Please copy out everything from the line containing "Task: Leave the call with red hang-up button" down to the end of the records, requests included, and scale every coordinate in the answers by 2.2, rounding to whole numbers with halves going up. Leave the pictures out.
= = =
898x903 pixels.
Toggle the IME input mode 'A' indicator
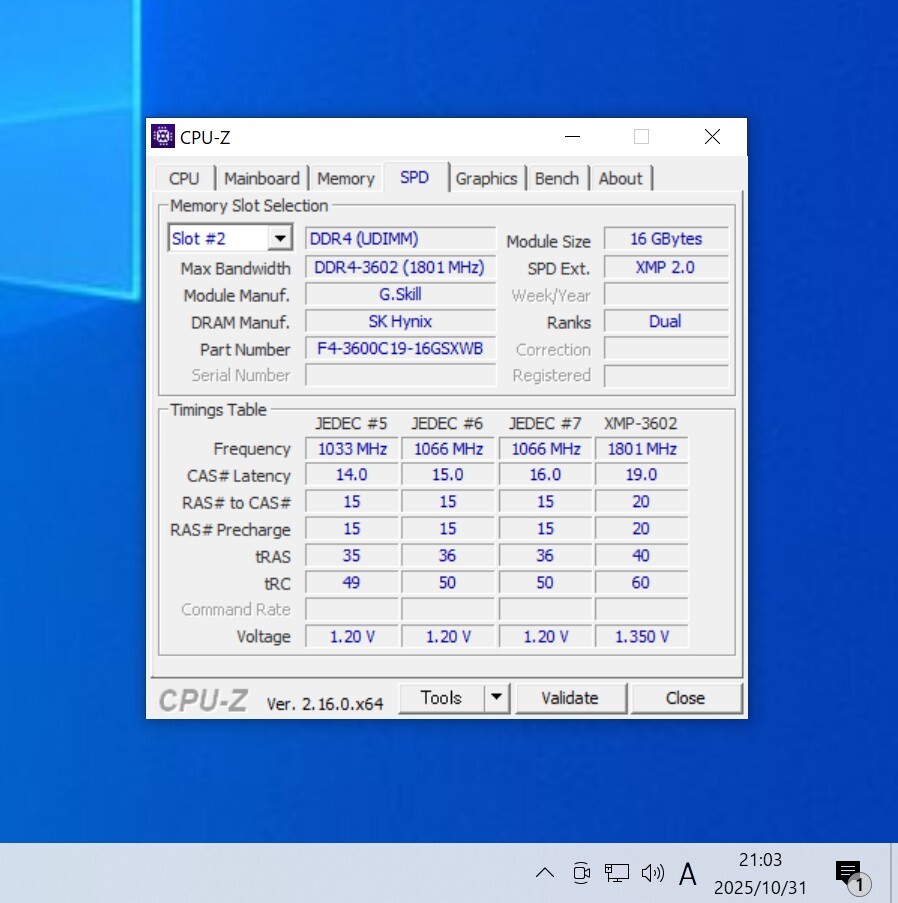pos(688,874)
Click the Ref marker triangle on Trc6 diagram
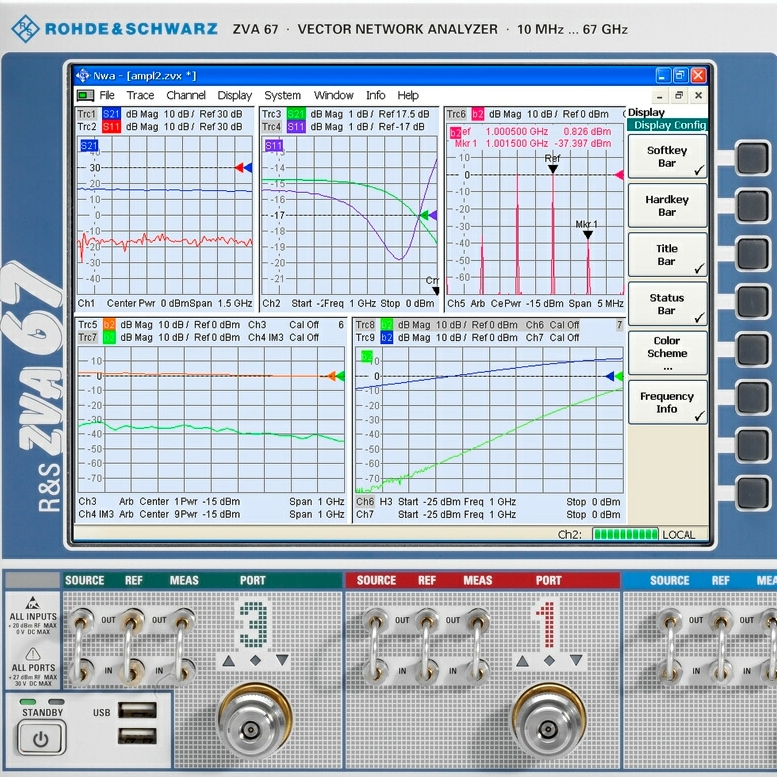This screenshot has height=777, width=777. (552, 169)
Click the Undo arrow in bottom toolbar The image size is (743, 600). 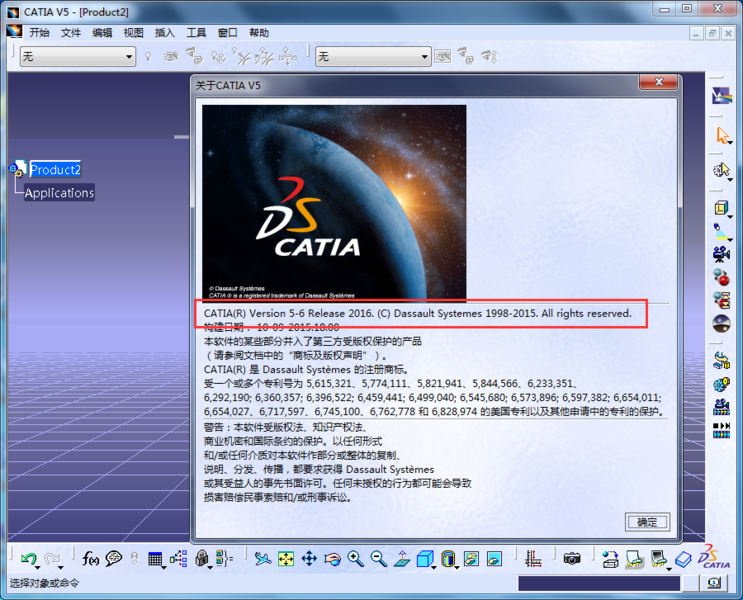coord(27,559)
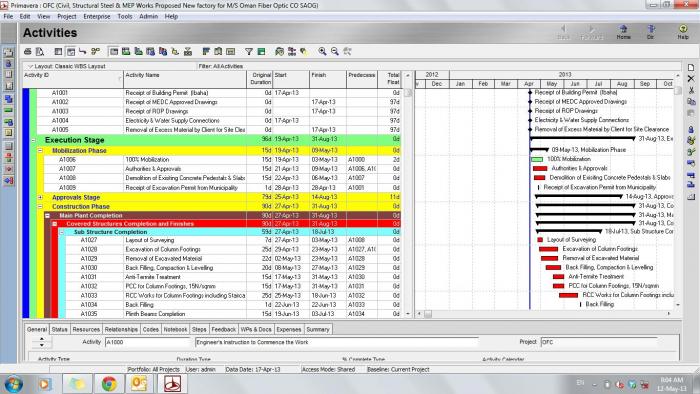
Task: Click the Zoom Out magnifier icon
Action: pos(334,52)
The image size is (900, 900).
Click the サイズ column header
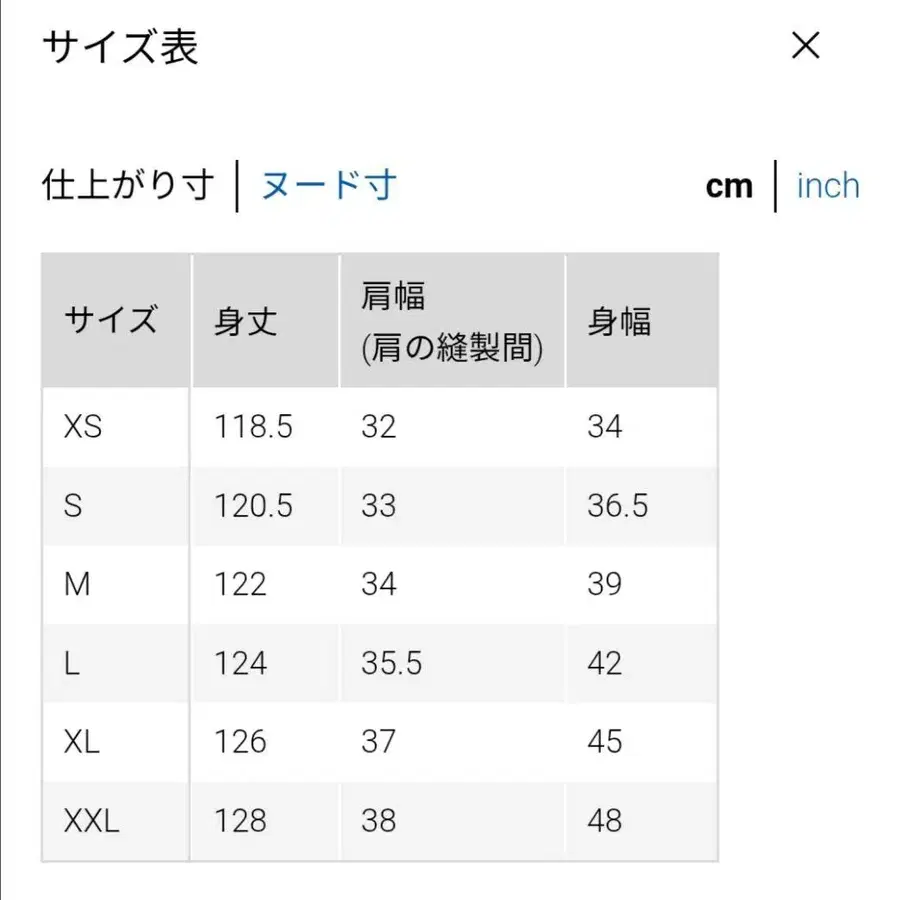(x=113, y=319)
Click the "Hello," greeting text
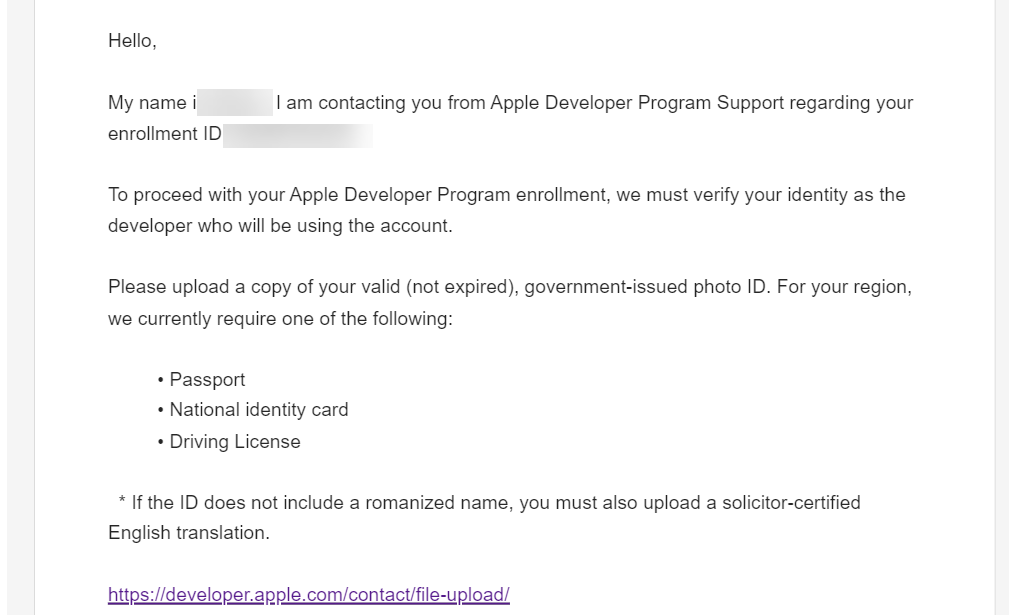 [x=132, y=41]
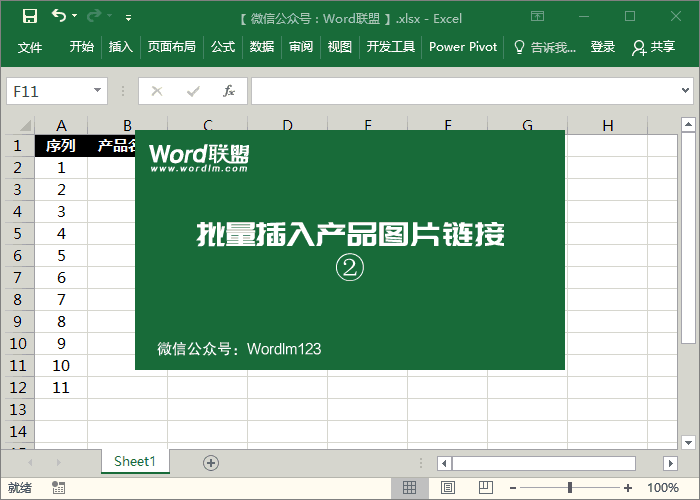
Task: Expand the Name Box dropdown
Action: coord(97,91)
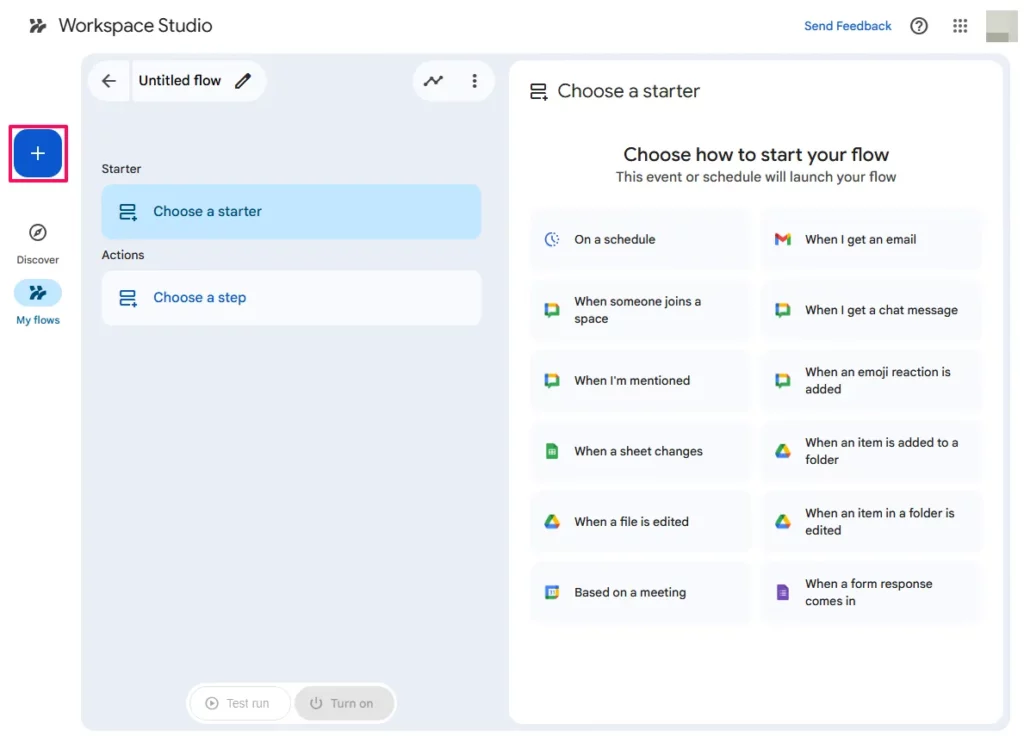Select the When I get an email starter
This screenshot has height=736, width=1024.
click(869, 239)
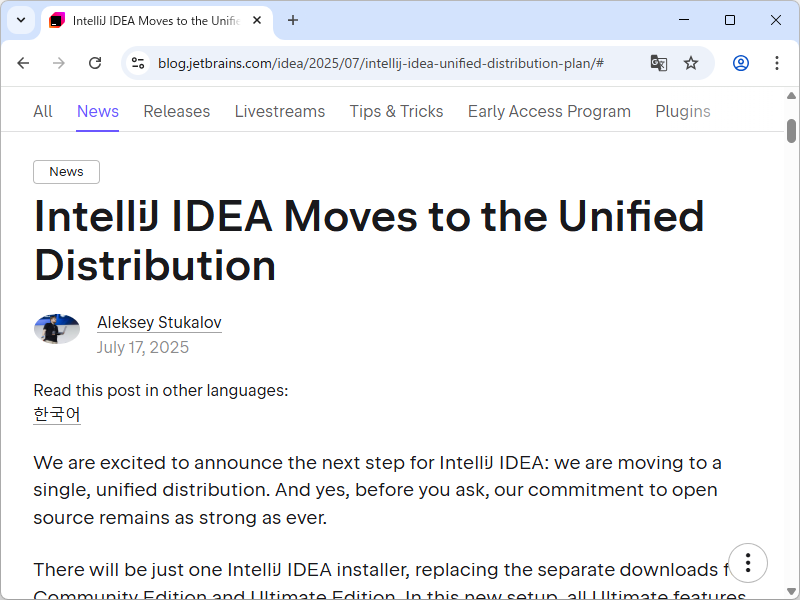Open the Chrome profile icon
This screenshot has width=800, height=600.
(741, 63)
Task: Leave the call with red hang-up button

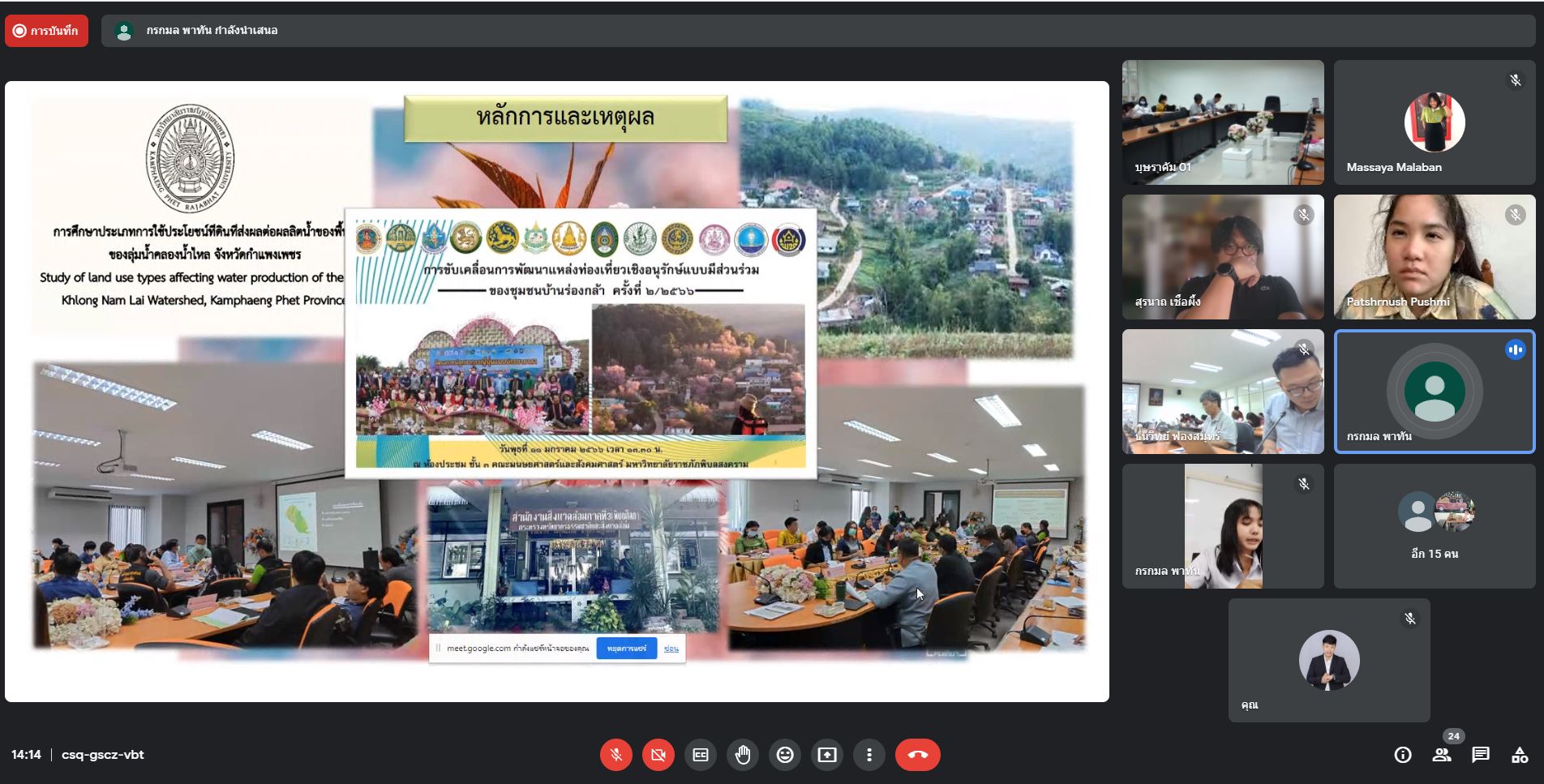Action: [918, 755]
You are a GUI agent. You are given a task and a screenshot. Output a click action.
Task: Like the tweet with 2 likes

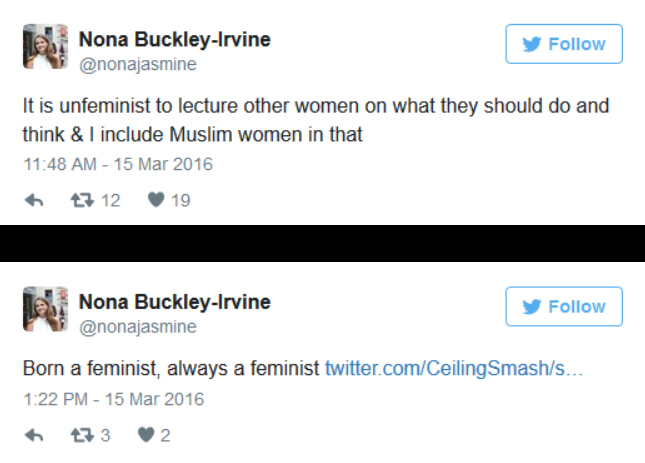[146, 435]
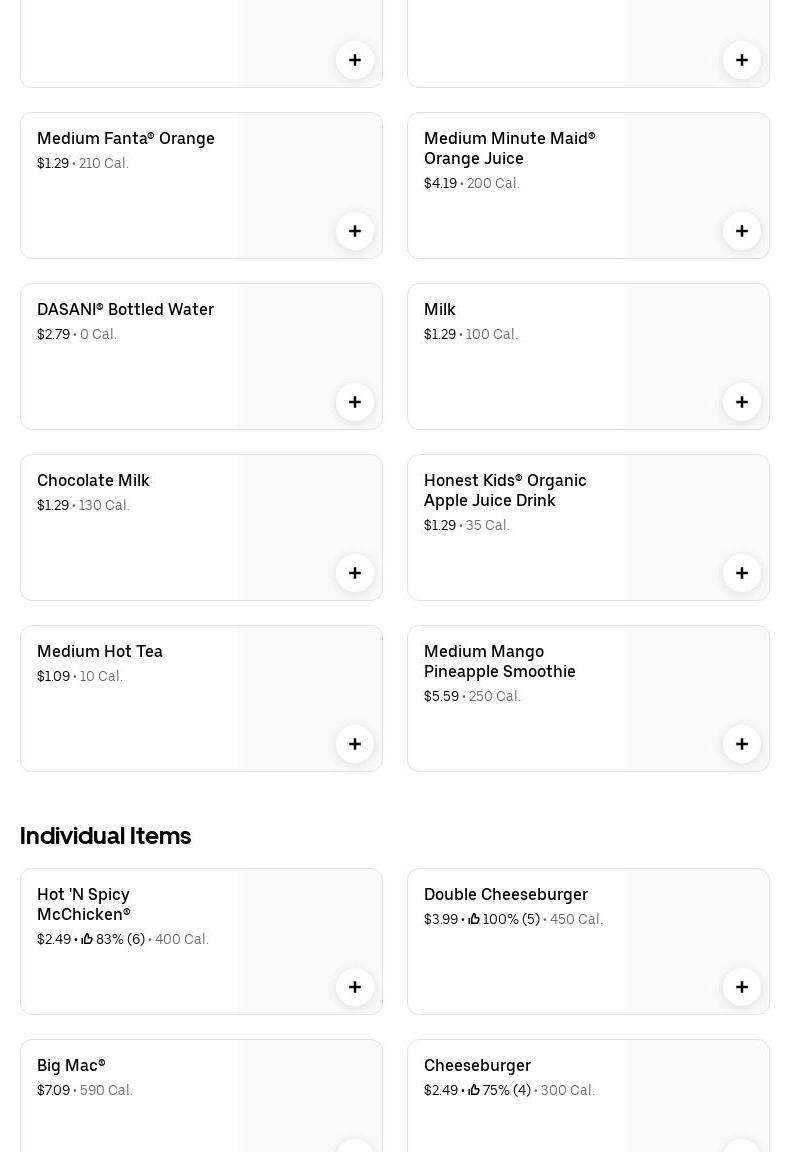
= = =
PROBLEM SOLUTION:
Task: Leave the call with red hang-up button

Action: [2020, 1661]
You are a GUI agent. You are given a task and a screenshot. Output a click action.
Task: Like the tweet with 2 likes

[321, 957]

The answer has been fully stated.